# QUESTIONS
1 – Print everything in the Biomass mission text from "The ESA's Earth" down to "in climate change.", without changes.
2 – Decide whether each statement below agrees with the Biomass mission text. Answer yes or no for each and quote the deciding words.
(a) The Biomass satellite is to provide P-band radar measurements from space for the first time.
(b) The launch of the mission is foreseen for 2018.
(c) Three Earth Exploration missions are currently in orbit.

The ESA's Earth Observation Programme Board meeting reviewed three candidate concepts this week and chose the Biomass mission concept to become the next in a series of satellites developed to further our understanding of Earth.

ESA reported that the satellite will be designed to provide, for the first time from space, P-band radar measurements that are optimised to determine the amount of biomass and carbon stored in the world's forests with greater accuracy than ever before.

Even though we are in the 21st century and have thousands of satellites and advanced microtechnology, this crucial information for one of our planetary biosphere's core mechanisms is still poorly known in the tropics, although it is essential to our understanding of the role of forests in Earth's carbon cycle and in climate change.

Reliable knowledge of tropical forest biomass also underpins the implementation of the UN Reducing Emissions from Deforestation and forest Degradation (REDD+) initiative - an international effort to reduce carbon emissions from deforestation and land degradation in developing countries.

'Biomass' will also be able to map the elevation of Earth's terrain under dense vegetation, yielding information on subsurface geology and allowing the estimation of glacier and ice-sheet velocities, critical to our understanding of ice-sheet mass loss in a warming Earth.

The Biomass satellite could also be evolved into an operational system, providing long-term monitoring of forests - one of Earth's most important natural resources. The launch of the mission is foreseen for 2020.

Three Earth Exploration missions are currently in orbit and are providing new insight into Earth's cryosphere, gravity and soil moisture and ocean salinity. Other future missions will provide new information on the magnetic field, wind and how clouds and aerosols affect the radiation budget.

# RAW DATA
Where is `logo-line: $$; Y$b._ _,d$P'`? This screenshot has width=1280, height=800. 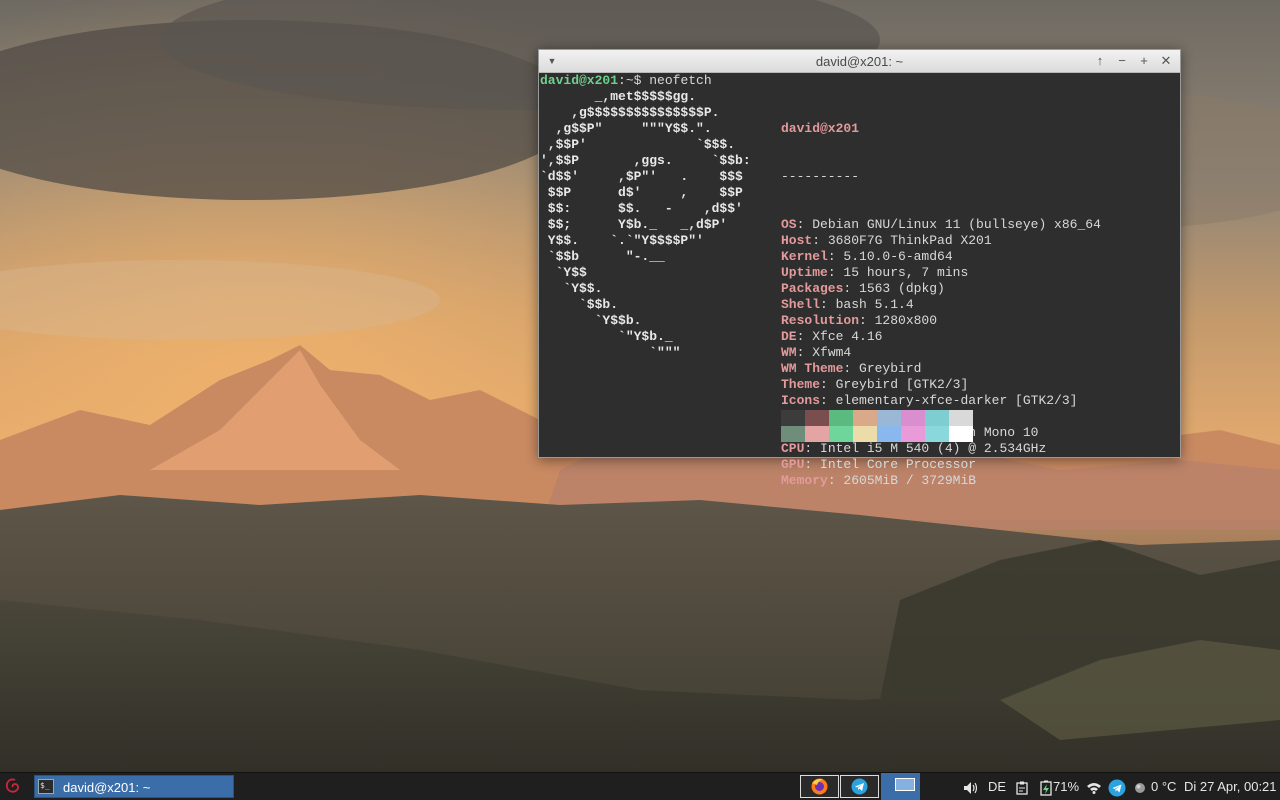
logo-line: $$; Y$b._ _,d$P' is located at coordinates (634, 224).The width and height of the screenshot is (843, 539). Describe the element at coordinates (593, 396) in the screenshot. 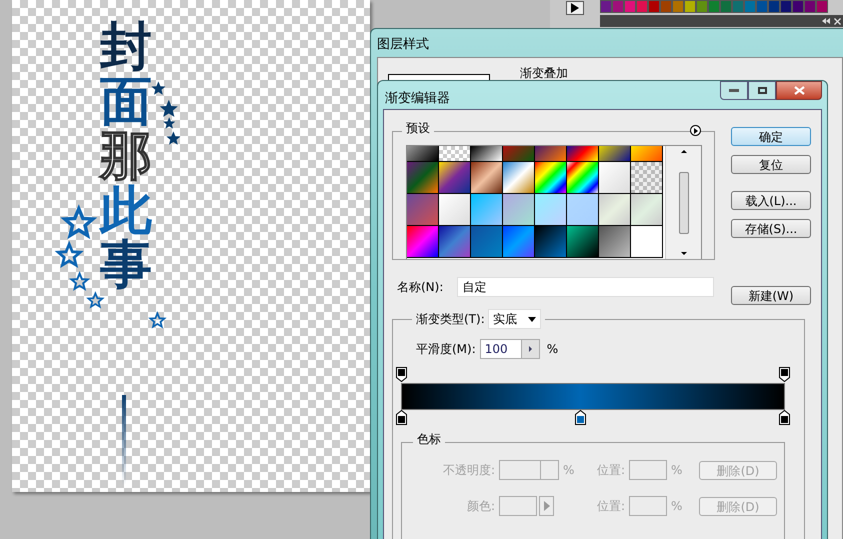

# ANSWERS PER TASK
1 –
The ESA's Earth Observation Programme Board meeting reviewed three candidate concepts this week and chose the Biomass mission concept to become the next in a series of satellites developed to further our understanding of Earth.

ESA reported that the satellite will be designed to provide, for the first time from space, P-band radar measurements that are optimised to determine the amount of biomass and carbon stored in the world's forests with greater accuracy than ever before.

Even though we are in the 21st century and have thousands of satellites and advanced microtechnology, this crucial information for one of our planetary biosphere's core mechanisms is still poorly known in the tropics, although it is essential to our understanding of the role of forests in Earth's carbon cycle and in climate change.

2 –
(a) Yes: "the satellite will be designed to provide, for the first time from space, P-band radar measurements"
(b) No: "The launch of the mission is foreseen for 2020."
(c) Yes: "Three Earth Exploration missions are currently in orbit"